BEGIN

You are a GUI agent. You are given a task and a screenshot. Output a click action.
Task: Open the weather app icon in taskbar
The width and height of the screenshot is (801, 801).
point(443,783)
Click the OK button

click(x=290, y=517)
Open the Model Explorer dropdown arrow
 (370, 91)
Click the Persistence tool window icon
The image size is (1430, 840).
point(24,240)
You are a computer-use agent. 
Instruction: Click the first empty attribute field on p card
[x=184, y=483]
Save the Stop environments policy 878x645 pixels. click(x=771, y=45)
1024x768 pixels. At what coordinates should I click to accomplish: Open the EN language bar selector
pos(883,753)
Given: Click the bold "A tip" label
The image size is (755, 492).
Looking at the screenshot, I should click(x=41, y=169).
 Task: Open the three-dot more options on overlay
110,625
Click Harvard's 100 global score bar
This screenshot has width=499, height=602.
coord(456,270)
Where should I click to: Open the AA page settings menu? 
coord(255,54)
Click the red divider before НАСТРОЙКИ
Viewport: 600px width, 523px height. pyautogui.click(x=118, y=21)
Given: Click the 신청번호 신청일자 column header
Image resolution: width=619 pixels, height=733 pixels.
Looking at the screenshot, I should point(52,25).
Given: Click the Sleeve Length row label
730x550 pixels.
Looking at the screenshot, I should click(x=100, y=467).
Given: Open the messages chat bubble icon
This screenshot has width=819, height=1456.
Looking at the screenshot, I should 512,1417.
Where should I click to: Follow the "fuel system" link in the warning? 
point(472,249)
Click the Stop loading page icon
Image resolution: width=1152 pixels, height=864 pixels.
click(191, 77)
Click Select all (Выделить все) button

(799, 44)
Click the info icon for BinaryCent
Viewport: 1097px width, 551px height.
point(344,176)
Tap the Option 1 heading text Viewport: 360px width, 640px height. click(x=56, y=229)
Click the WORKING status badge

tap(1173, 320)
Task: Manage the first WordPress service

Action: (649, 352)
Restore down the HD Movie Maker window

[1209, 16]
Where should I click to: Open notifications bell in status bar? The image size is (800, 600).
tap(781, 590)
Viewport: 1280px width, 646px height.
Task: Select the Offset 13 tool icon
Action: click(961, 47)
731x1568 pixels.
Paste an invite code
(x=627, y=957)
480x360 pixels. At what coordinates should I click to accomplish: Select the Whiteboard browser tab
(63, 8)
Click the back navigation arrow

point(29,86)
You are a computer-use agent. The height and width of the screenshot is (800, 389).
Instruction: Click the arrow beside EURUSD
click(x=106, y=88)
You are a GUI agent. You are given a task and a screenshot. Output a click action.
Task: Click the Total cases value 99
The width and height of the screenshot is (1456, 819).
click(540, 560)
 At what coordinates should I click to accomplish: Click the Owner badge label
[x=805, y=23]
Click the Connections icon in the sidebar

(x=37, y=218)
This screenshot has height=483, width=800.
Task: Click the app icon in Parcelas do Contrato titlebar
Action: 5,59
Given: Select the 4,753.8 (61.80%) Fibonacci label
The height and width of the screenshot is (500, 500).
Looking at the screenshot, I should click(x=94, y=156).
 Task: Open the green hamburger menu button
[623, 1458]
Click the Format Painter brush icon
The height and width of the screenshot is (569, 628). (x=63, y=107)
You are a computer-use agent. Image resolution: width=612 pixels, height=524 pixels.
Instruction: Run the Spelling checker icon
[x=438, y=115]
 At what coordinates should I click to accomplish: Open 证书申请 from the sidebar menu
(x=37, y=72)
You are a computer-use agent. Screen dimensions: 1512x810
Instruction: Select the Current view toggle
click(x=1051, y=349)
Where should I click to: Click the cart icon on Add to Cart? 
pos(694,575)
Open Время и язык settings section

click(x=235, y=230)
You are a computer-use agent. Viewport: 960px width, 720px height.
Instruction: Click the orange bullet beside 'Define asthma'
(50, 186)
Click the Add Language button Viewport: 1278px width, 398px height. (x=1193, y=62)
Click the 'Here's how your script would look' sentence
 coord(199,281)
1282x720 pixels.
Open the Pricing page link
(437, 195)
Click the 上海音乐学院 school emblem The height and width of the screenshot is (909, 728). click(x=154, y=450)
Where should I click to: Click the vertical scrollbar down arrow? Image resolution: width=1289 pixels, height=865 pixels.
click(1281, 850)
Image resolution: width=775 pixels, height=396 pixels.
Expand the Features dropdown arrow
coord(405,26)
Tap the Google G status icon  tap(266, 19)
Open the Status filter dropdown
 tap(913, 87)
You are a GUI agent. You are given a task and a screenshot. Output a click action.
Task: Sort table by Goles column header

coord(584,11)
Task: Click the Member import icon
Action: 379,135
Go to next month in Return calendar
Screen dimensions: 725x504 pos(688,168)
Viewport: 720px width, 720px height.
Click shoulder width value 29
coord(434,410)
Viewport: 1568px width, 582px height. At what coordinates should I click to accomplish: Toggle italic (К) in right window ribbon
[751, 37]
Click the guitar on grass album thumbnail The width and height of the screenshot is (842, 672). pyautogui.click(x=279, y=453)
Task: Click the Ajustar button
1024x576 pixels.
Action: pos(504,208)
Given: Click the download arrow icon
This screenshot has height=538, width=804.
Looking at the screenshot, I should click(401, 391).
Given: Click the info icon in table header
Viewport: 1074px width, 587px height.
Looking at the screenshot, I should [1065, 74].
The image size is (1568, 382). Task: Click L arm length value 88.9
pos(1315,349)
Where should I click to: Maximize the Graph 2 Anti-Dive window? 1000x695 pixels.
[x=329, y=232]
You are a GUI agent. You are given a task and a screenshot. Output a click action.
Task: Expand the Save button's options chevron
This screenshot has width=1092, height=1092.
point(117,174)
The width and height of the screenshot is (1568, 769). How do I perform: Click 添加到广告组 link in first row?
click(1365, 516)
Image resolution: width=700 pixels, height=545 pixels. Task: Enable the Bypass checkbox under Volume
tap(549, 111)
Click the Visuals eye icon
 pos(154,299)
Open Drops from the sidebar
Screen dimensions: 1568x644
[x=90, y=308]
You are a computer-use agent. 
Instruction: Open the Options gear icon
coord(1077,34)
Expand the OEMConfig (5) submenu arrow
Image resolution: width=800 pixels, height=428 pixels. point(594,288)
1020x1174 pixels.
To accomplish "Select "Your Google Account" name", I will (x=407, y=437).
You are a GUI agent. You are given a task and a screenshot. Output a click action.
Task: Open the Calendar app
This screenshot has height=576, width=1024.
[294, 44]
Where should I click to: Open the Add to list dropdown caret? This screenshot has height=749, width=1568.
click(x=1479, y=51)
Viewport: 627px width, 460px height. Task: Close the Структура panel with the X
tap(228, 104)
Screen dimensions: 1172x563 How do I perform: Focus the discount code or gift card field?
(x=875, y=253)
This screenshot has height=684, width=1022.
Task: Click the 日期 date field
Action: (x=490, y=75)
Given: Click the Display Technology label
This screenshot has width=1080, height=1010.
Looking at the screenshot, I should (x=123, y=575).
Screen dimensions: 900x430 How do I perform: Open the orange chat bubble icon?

END

◆ **AIM OF THE EXERCISE**
Working down the entries above, count each line in which "chat" occurs, and state only the resulting number.

◆ **RESPONSE AREA**
2